Pediatric cancer patients who receive antibiotics within 60 minutes of reporting fever and showing neutropenia (low neutrophil count), go on to have decreased intensive care needs and lower mortality compared with patients who receive antibiotics outside the 60-minute window, according to a University of Colorado Cancer Center study published in Pediatric Blood & Cancer.

In a sample of 220 children, mortality was 3.9% for patients who received antibiotics outside 60 minutes and only 0.7% for those who received antibiotics within the hour.

The study took place within efforts of Children’s Hospital Colorado to improve time-to-delivery of antibiotics in cases of fever and low white blood cell count in pediatric cancer patients, which at study outset required an average 150 minutes. The study describes procedural changes including prescribing antibiotics upon a pediatric cancer patient’s arrival to the hospital, holding that order, then allowing the delivery of antibiotics to start immediately after learning the results of neutrophil count testing (eliminating the need to find a prescriber once the white blood cell count was known).

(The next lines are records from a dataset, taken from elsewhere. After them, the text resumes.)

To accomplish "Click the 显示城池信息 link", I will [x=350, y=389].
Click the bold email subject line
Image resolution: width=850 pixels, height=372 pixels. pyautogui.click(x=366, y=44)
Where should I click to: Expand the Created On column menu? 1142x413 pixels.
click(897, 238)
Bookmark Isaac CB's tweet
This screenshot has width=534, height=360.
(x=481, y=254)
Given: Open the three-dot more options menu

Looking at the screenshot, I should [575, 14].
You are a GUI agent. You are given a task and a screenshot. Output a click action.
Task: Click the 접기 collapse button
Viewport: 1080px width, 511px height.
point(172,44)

Related:Antibiotic use increases worldwide

“It is possible to deliver antibiotics to childhood cancer patients with fever within an hour, even when waiting for Absolute Neutrophil Count [ANC] results,” Joanne Hilden, MD, investigator at the CU Cancer Center, director of clinical services for pediatric oncology at Children’s Hospital Colorado, and the study’s senior author, told FormularyWatch.

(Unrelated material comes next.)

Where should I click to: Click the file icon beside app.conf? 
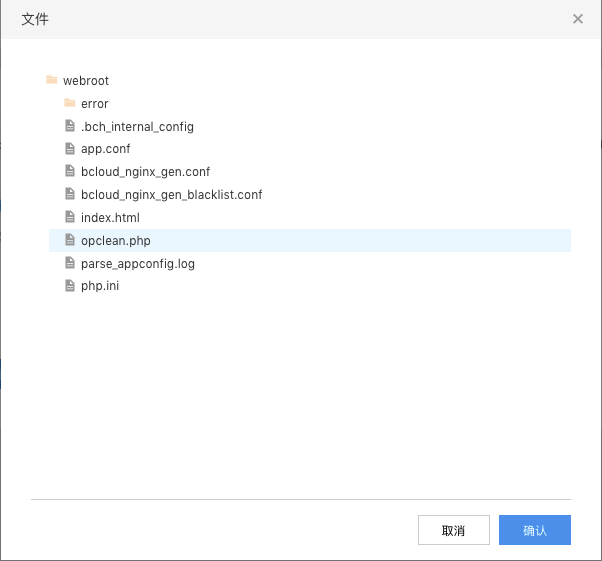(70, 148)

“In this way you do not give un-necessary antibiotics [ie, to those children who do not have low ANC], you decrease mortality, this is a trend result, had not reached statistical significance, and you decrease the need for intensive care consultation,” Dr Hilden said. “Most places cannot do this in a timely fashion so to meet the time standard, they give antibiotics to all such patients with fever, without waiting for the ANC result.”

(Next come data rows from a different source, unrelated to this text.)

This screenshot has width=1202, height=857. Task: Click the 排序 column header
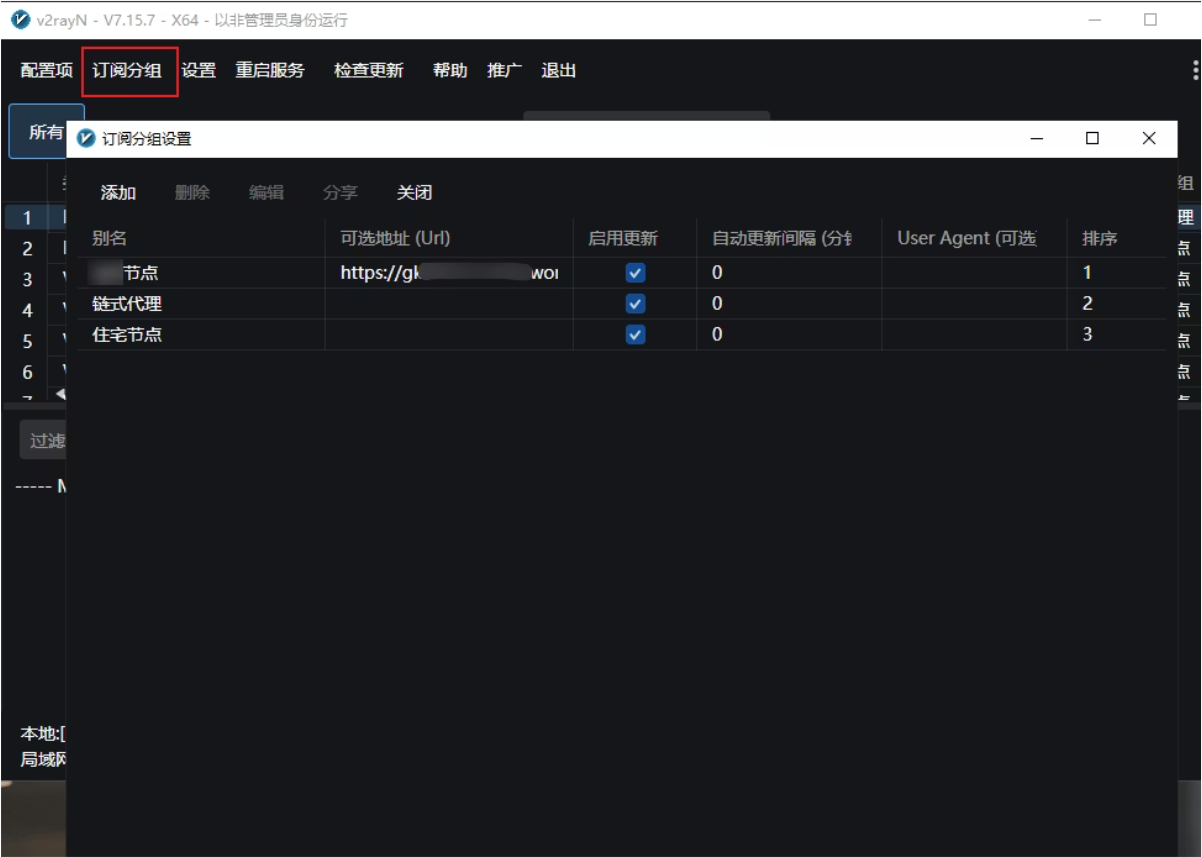(x=1099, y=238)
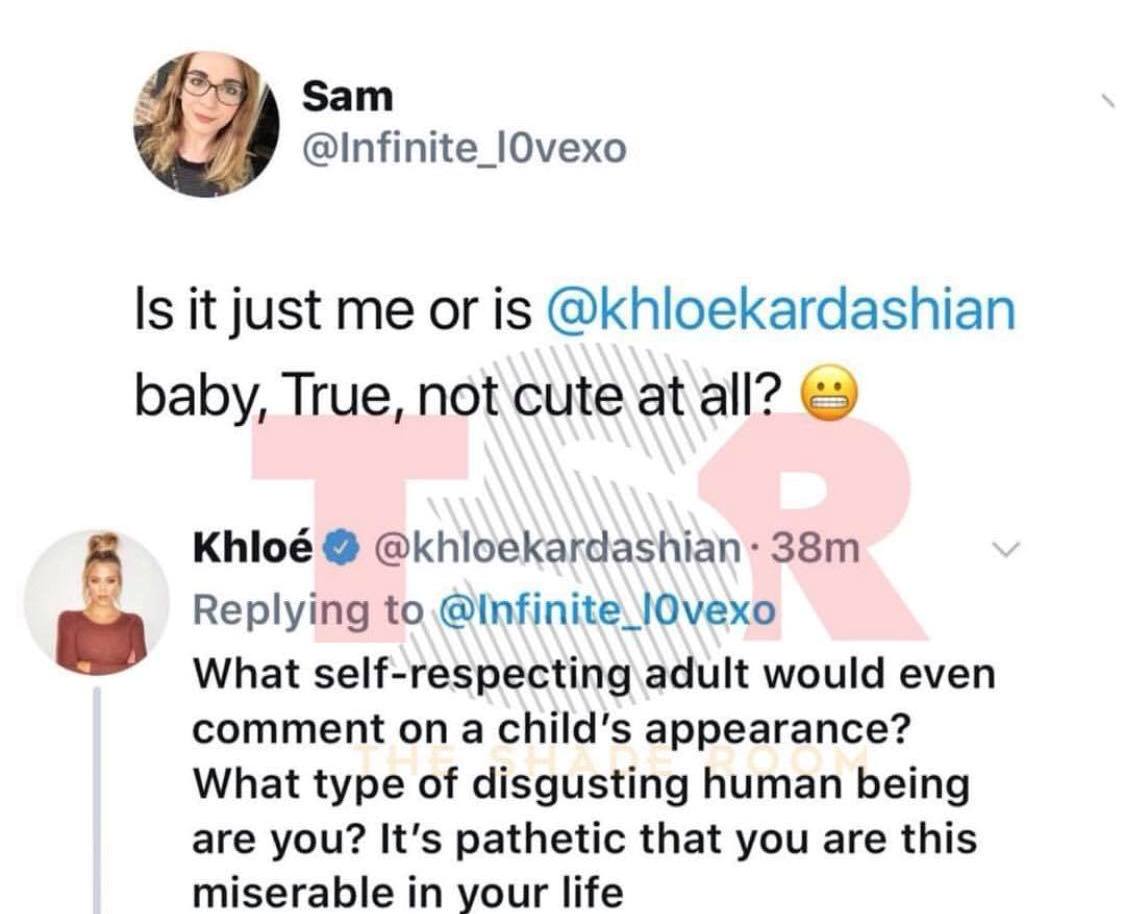Open the @Infinite_l0vexo handle under Sam
This screenshot has height=914, width=1125.
pos(464,149)
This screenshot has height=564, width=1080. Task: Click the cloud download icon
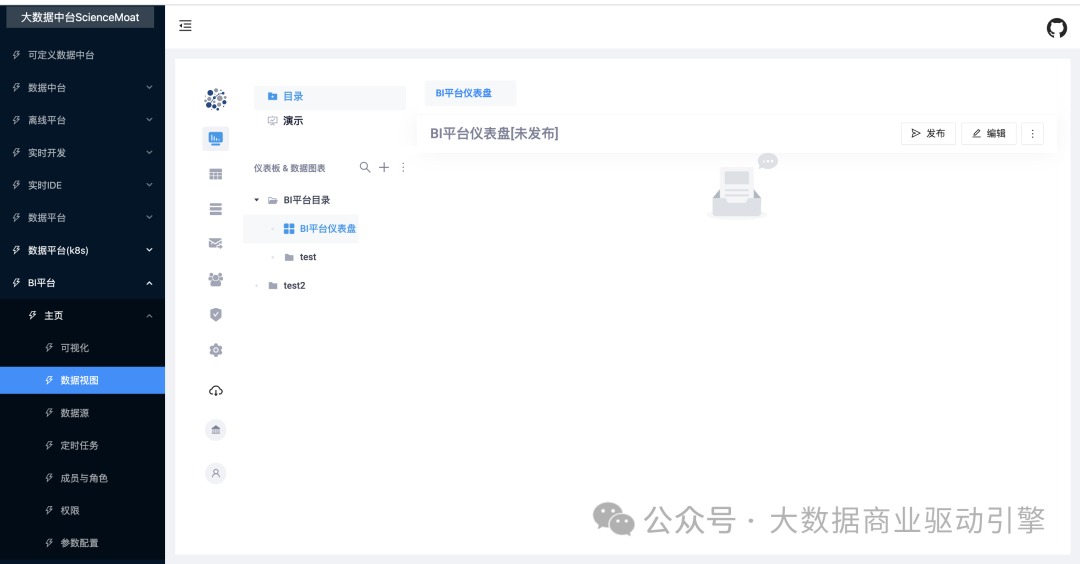point(215,390)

When selecting a hospital of choice for children with cancer, the question should be asked: Can you deliver antibiotics to neutropenic patients within the 1 hour national standard, not just giving antibiotics to all?, according to Dr Hilden. “Giving unnecessary antibiotics results in bacterial resistance. Not getting within the hour increases mortality, and cost of care [PICU cost].”

Another intervention describes speeding the time needed to determine the neutrophil count. Traditionally, determining neutropenia requires a full white blood cell count followed by “differential” (counting the percent neutrophils) by a human technician. But human verification reverses the preliminary, machine results in less than 0.5% of cases. Analysis showed that the benefit of speed outweighed the risk of administering unneeded antibiotics in these very few cases. Depending on preliminary rather than technician-verified results of white cell counts reduced the time of testing from 45 minutes to 20.

Related:Antibiotic-resistant bacteria on rise among US children

Taken together, along with changes to clinic flow procedures that included notifying the full care team as soon as the family is advised to come into the hospital and a STAT intake, Children’s Hospital Colorado was able to reduce its time to delivery of antibiotics to a median 46 minutes, with nearly 100% of pediatric patients with fever and neutropenia receiving antibiotics within 60 minutes.